- Biz çocukken anne babamız hep kavga etti ve ayrıldılar diyelim. Kardeşlerimizden de ayrıldık ve aile parça parça oldu diyelim.( Allah korusun) Ölene kadar güven sorunu yaşayabiliriz. En yakınlarımıza ve kendimize. Hep bir telafi etme hırsı ile etrafımıza saldırabiliriz. Ha bir de bunu saklarız, içimizde en derin bir yerlerde. Bu açığı başka lanlardaki başarılarla atlatmaya çalışırız. Kimse çakmasın diye. Aslında bir çok kişi bilir ve bunu o kişiye söylemkten de korkarlar. Alın size karşıklı korku filmi.
- İlk öğrenim yıllarında derslerinizin pek de iyi olmadığını ve sıfırcı ( belki de eli sopalı) hocaların tezgahından geçtiğini varsayalım. Ne aileniz destek oldu ne de öğretmeniniz. Okuldan, sınavdan, kitaptan v.s. eğitim ve öğretime dair bir çok şeyden korktunuz. Yani başarmaya kalkışmaktan bile korktunuz aslında. Karşınızda "başarısızlık" riski var diye. Buyurun size yine korku filmi.

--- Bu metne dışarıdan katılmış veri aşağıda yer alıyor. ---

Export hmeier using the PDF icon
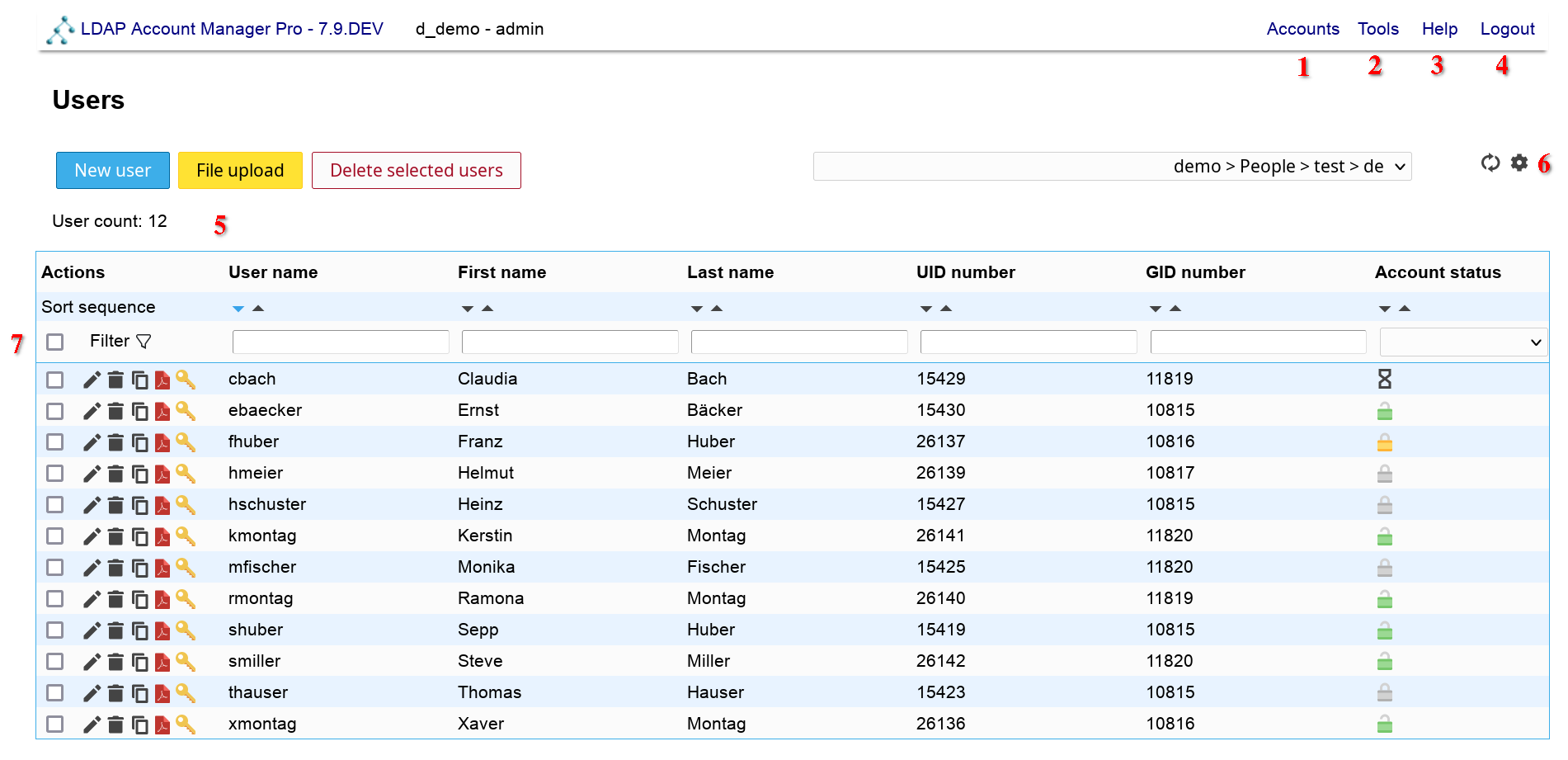 point(162,474)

- Küçükken bir arkadaşınızdan dayak yediniz. Mahalle çeteleri vardı ve kendinizi bir türlü ifade edemediniz. Belki ömür boyu arkadaşlık, dostluk kurmaktan korktunuz.

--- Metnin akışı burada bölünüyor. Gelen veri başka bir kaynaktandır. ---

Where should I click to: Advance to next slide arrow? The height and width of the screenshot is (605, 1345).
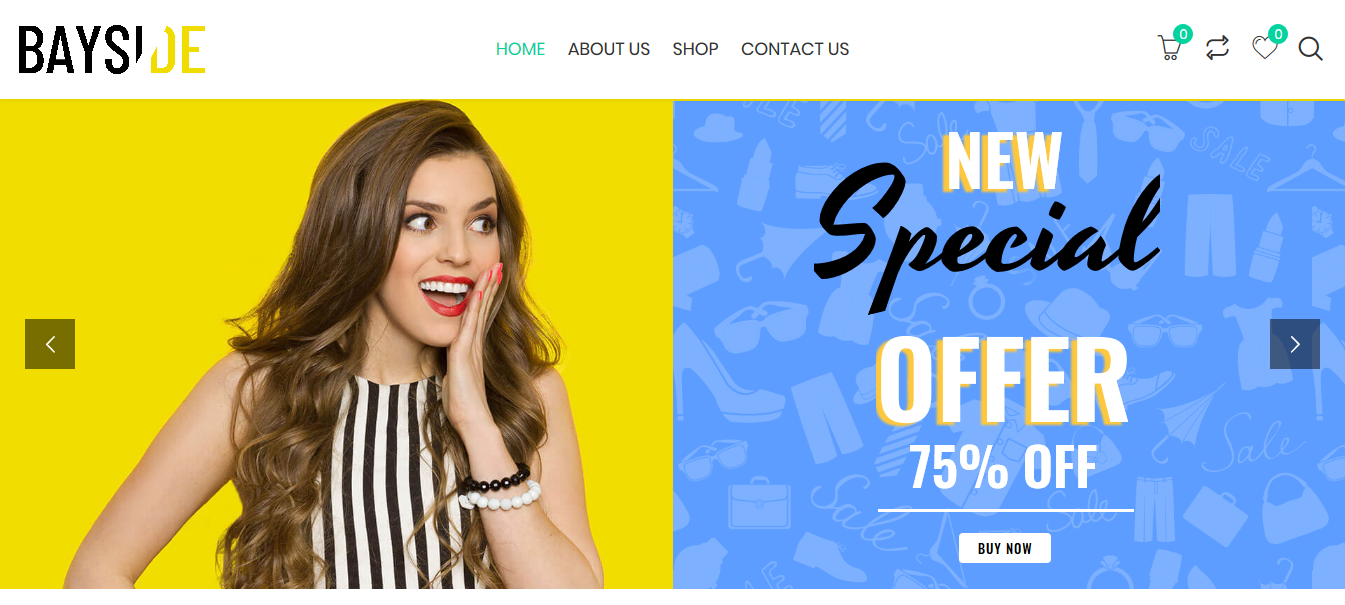click(1295, 344)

- Bir sesten, bir mekandan, bir kokudan korktunuz. Ve bu korkularınızı ne kimseye söylediniz, ne de kimse size sordu. Sakladınız, beraber büyüdünüz ve daha da korktunuz.

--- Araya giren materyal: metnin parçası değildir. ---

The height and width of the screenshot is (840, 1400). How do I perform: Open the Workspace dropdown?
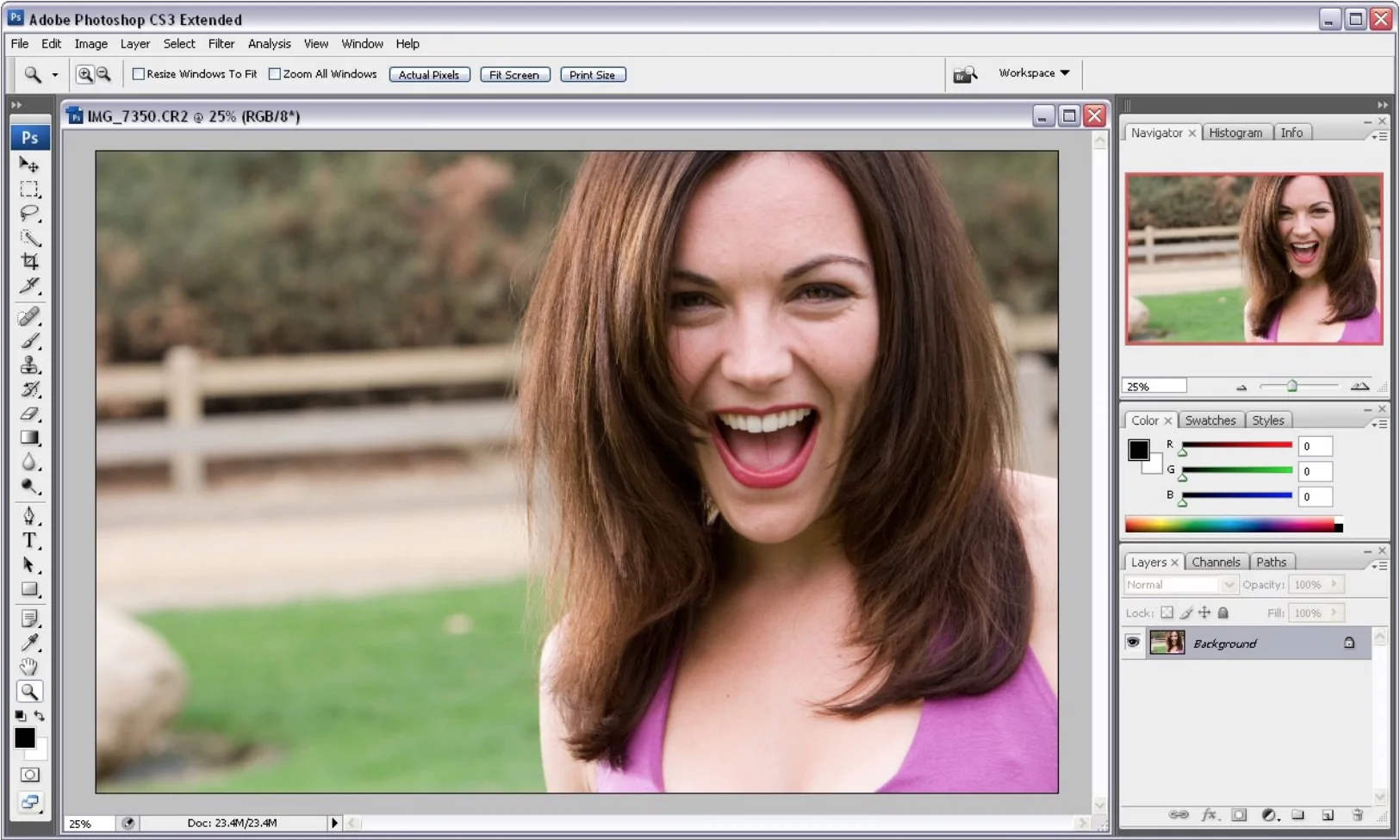(x=1034, y=73)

- İş yaşamında yanlış yaptınız, bir daha, bir daha yaptınız. Ve hepsinde de yol gösteren, eğiten değil de ağzını açıp gözünü yuman müdürlerle, patronlarla karşılaştınız. Ve artık hata yapmaktan korktunuz. Yine yanlış yaparım korkusu ile yeni bir sorumluluk almaktan da korktunuz. Buyurun kariyerinizin korku filmine.
- Süper zekisiniz, analitik düşünüyorsunuz, acaip yaratıcı fikirler var. Patronunuza yalakalık için değil de gerçekten şirketin karlılığı, verimliliği için öneriler sunuyorsunuz. Ya da sunmaya çalışıyorsunuz. Üst yönetim ya da orta kademe müdürler sizin gibi bir çömezi takmıyor değil mi. İşte, öneri getirmekten, fikir sunmaktan da korktunuz.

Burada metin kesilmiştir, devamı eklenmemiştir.